As in the other works in the cycle, this legiter is imbedded in the Hill District of Pittsburgh. Set in 1977, the action follows the complicated social interactions of a group of drivers, operating out of a storefront gypsy cab service operated by retired machine worker Becker (James Avery). Much of the colorful interplay springs from the drivers’ varying levels of compliance with Becker’s four rules: “no overcharging; keep your car clean; no drinking; and be courteous.”

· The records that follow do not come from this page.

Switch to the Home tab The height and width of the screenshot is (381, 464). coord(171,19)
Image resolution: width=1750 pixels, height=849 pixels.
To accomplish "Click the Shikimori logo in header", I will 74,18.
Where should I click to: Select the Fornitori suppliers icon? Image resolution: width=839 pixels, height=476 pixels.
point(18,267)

Compared with the other works in Wilson’s cycle, “Jitney” is light on plot evolution. The main sources of conflict emanate from the hovering threat that Becker’s makeshift taxi company may be shut down by the city, and from the ragingly irreconcilable confrontations between Becker and his 39-year-old son, Booster (Richard Brooks), who has just been released from prison after serving 20 years for murder. Avery and Brooks give tangibly searing portraits of a formerly loving father and son who can only batter each other for their mutual disappointments.
“Jitney” could be described as a lot of men sitting around talking, but the richness of this work comes from their sublime interplay. They have their own peculiar takes on life and are not at all reticent about imposing their views on each other.

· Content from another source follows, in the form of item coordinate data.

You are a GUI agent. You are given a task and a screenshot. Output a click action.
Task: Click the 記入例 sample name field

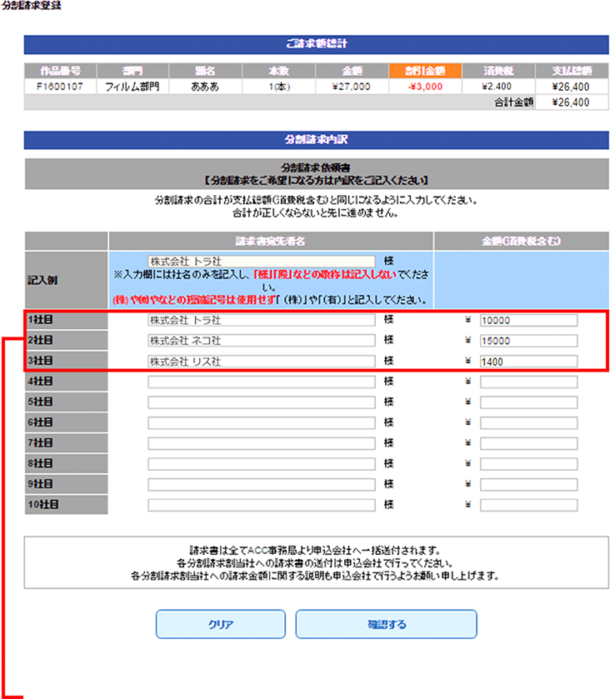261,261
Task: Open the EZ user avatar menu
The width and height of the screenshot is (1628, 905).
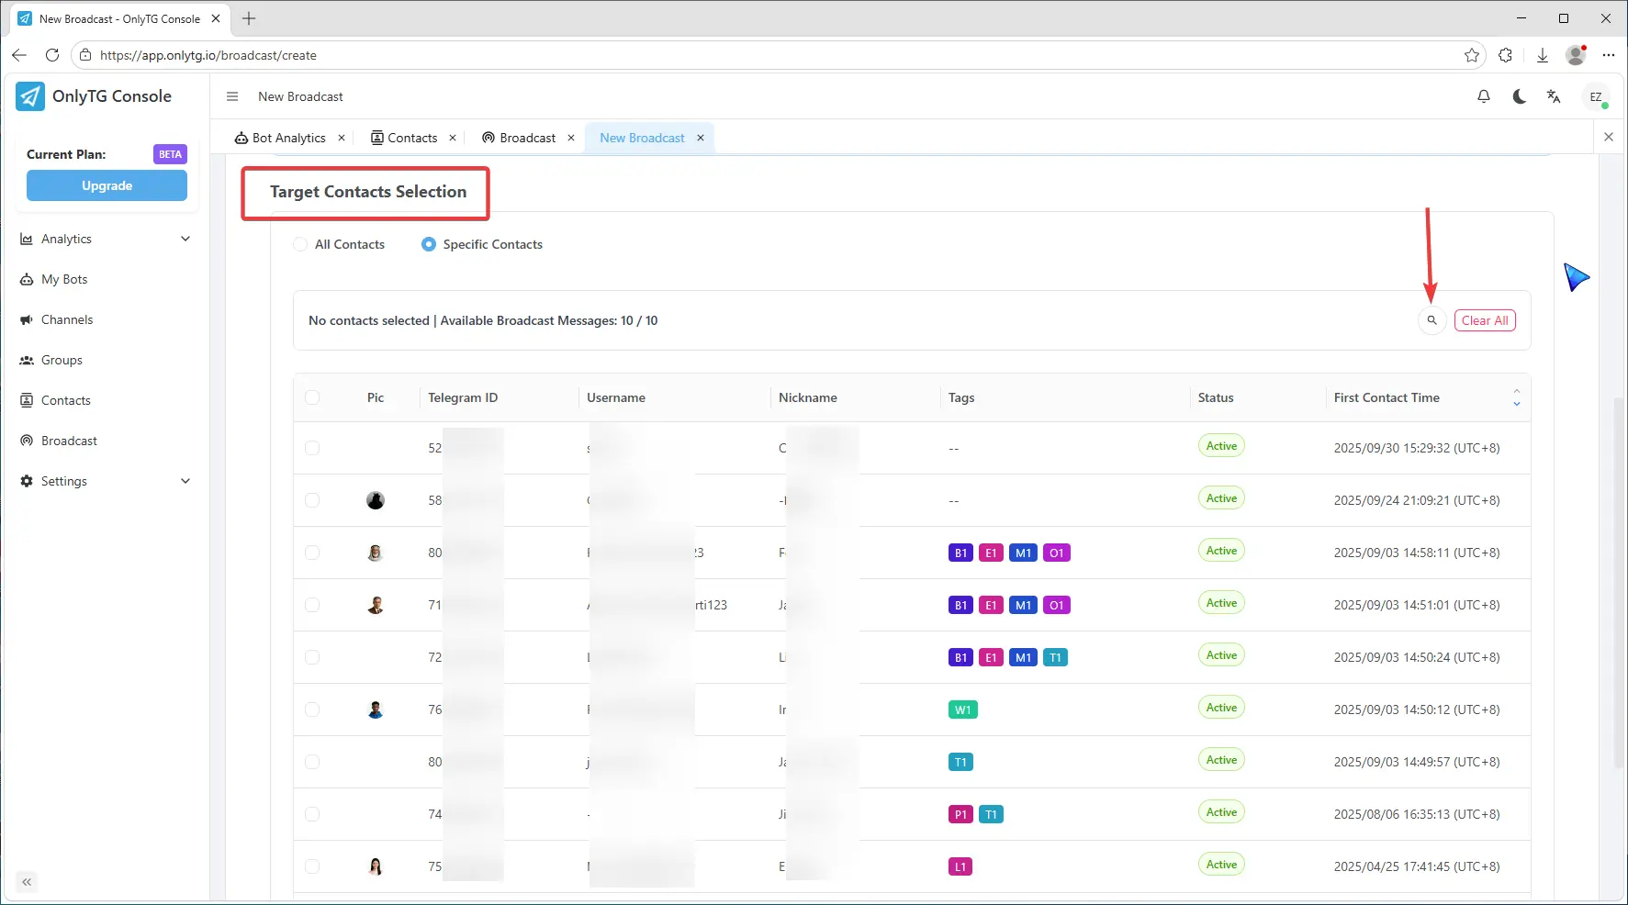Action: 1596,96
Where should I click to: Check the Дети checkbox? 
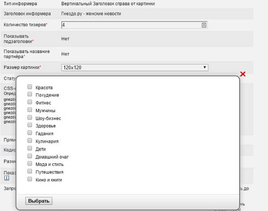(x=29, y=149)
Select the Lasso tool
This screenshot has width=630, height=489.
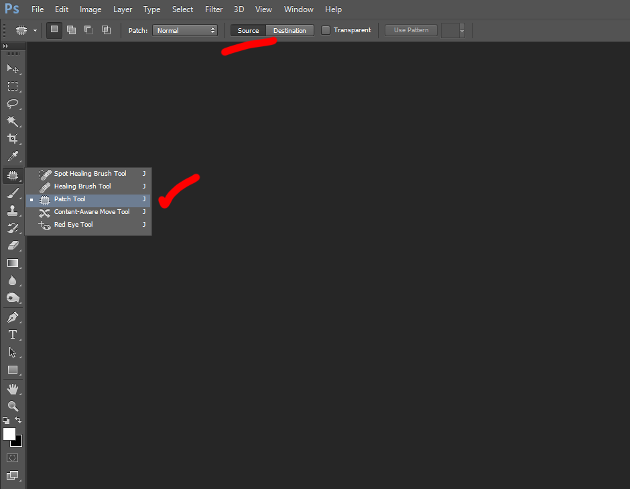pyautogui.click(x=13, y=104)
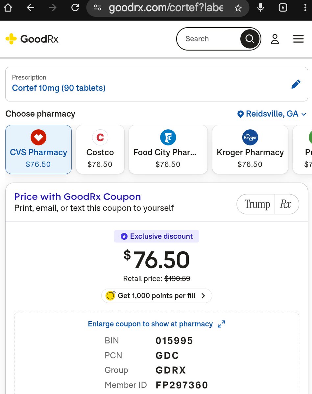Select the CVS Pharmacy option
312x394 pixels.
tap(38, 149)
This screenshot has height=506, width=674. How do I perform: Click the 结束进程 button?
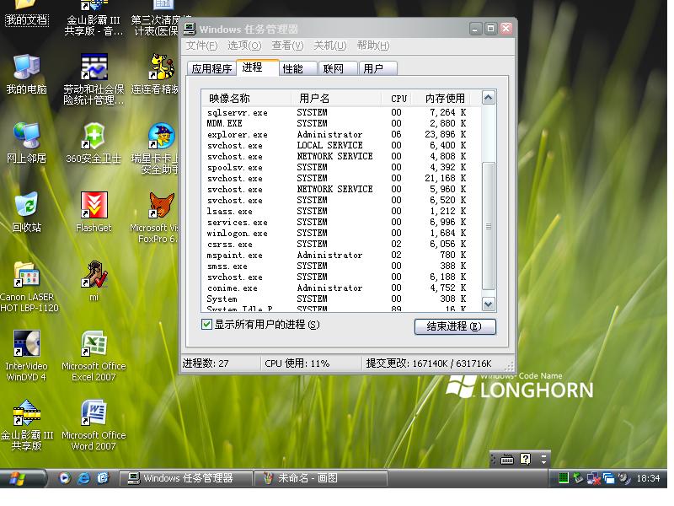pyautogui.click(x=455, y=326)
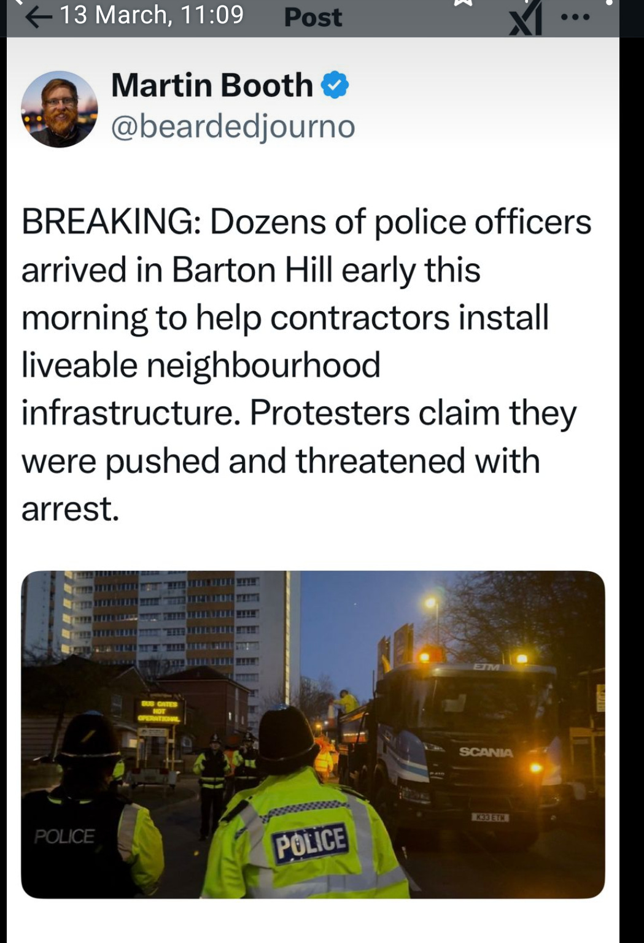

In a linguistically virtuoso perf, John Toles-Bey’s ever-opportunistic Turnbo, the company gossip, is relentlessly on the case of emotionally volatile young Vietnam vet Youngblood (Russell Andrews) for supposedly cheating on his girlfriend, Rena (Lizette Diaz Carion). Yet Turnbo is quick to hit on Rena himself when he perceives her vulnerability.
Mel Winkler offers a haunting portrayal of the company alcoholic, Fielding, whose recollections of the wife who left him 22 years earlier are as endearing as they are pathetic. In a sadly revealing confession of a life turned tragic, Fielding demonstrates his tailoring skills on Boomer while he recalls the days when singer Billy Eckstein and bandleader Count Basie competed for his talents as a suit maker.
Also rewarding are the zesty exchanges between driver Doub (Alex Morris), local numbers runner Shealy (Bill Lee Brown) and wife-challenged hotel clerk Philmore (Darryl Alan Reed) on subjects ranging from who was the more beautiful singer, Lena Horne or Sarah Vaughn, to barbed observations on life happening on the streets right outside their storefront window.
Joel Daavid’s production design (sets, lighting) creates a perfect environment for communicating Wilson’s naturalistic rhythms and Purdy’s directorial vision, highlighting not only the inside of the dispatching station but also the street outside. The placement of the driver seating areas on stage left and the relentlessly active wall phone stage right creates a dramatically rich pathway for these characters to exercise their multitude of attitudes and reactions.